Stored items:
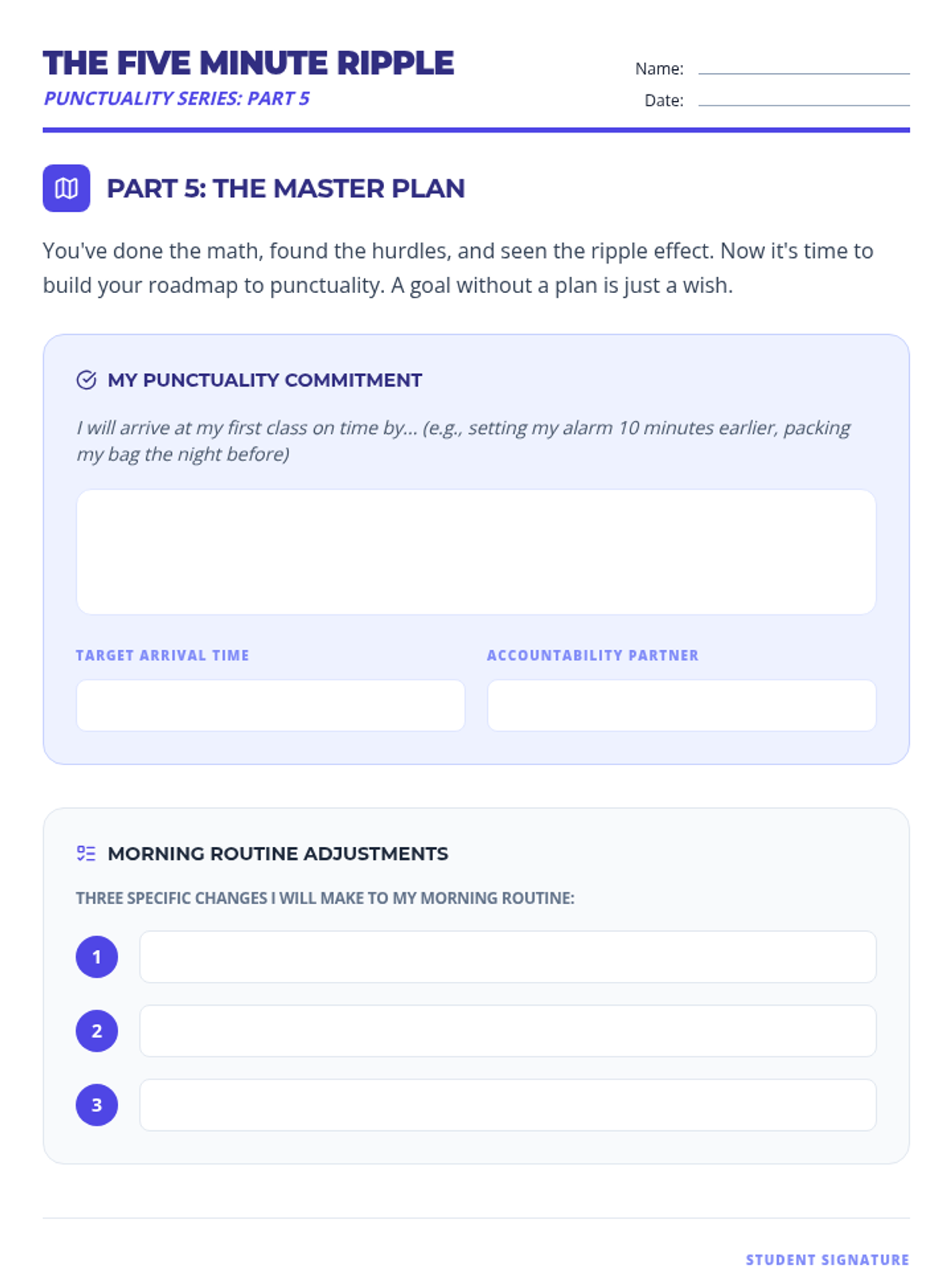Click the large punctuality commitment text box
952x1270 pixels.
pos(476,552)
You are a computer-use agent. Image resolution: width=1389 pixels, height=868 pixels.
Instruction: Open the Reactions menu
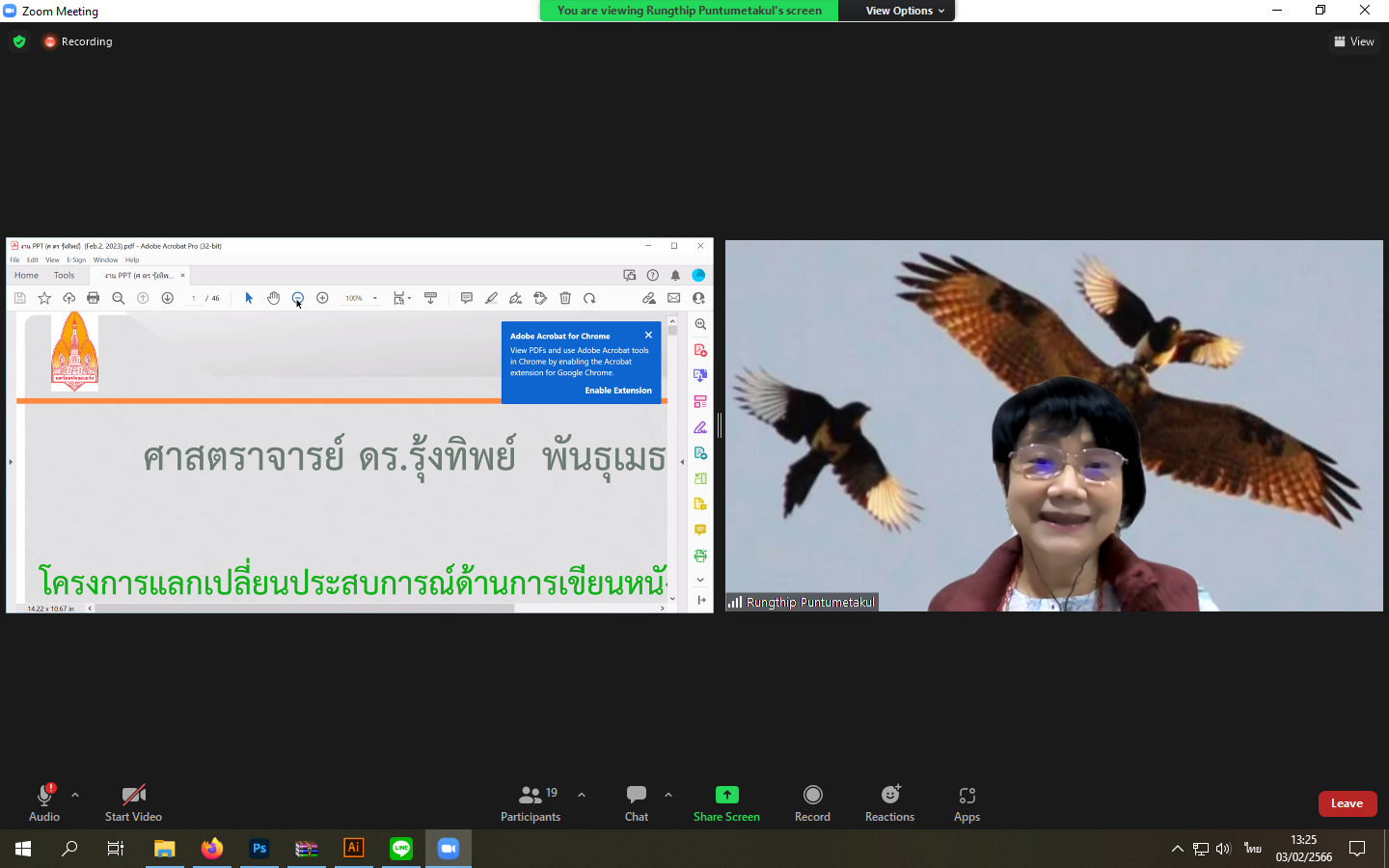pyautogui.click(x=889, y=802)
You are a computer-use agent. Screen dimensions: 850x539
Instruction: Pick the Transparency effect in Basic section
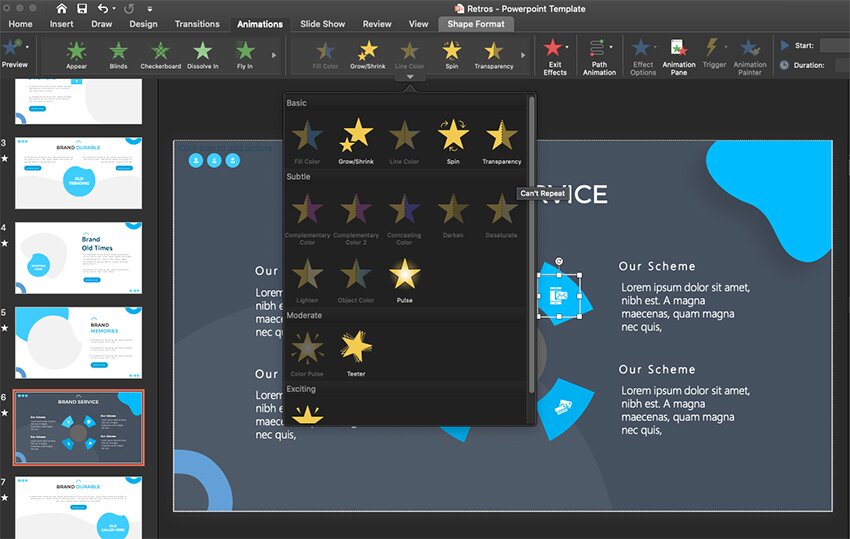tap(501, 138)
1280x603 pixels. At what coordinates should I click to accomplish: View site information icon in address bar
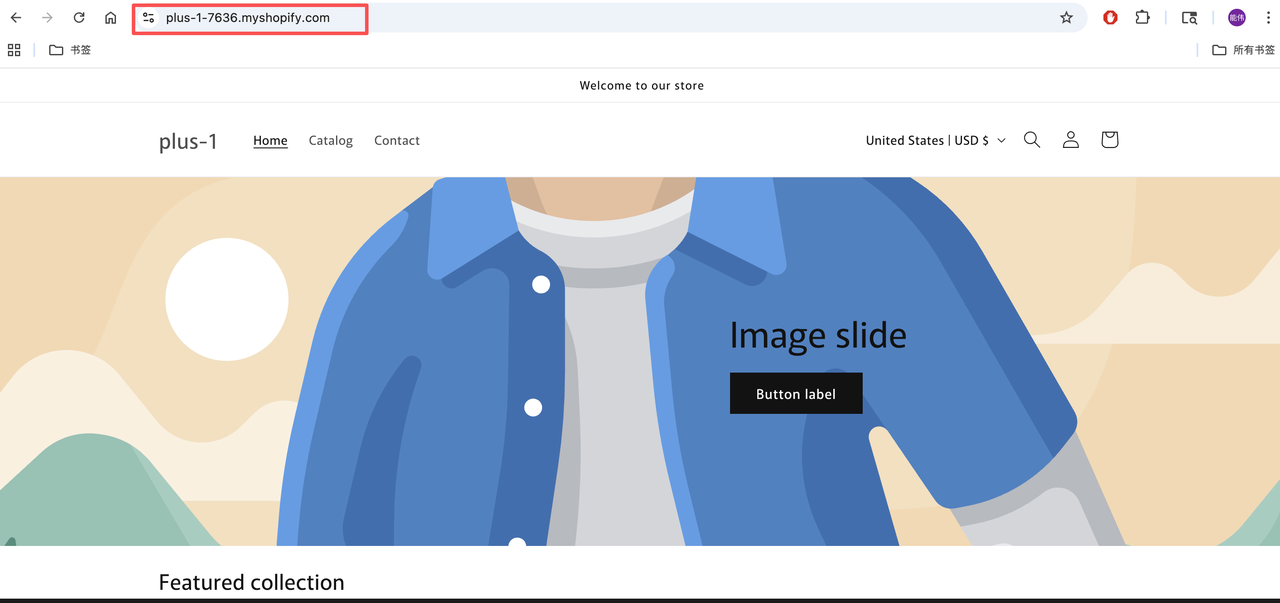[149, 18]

TASK TO CARRY OUT |
Print the stretch of the data from the line with "1280x603 pixels. At" through its last line, exactly and with both ends kept. Omit pictures.

FINISHED TASK |
1280x603 pixels. At what coordinates should I click to accomplish: View site information icon in address bar
[149, 18]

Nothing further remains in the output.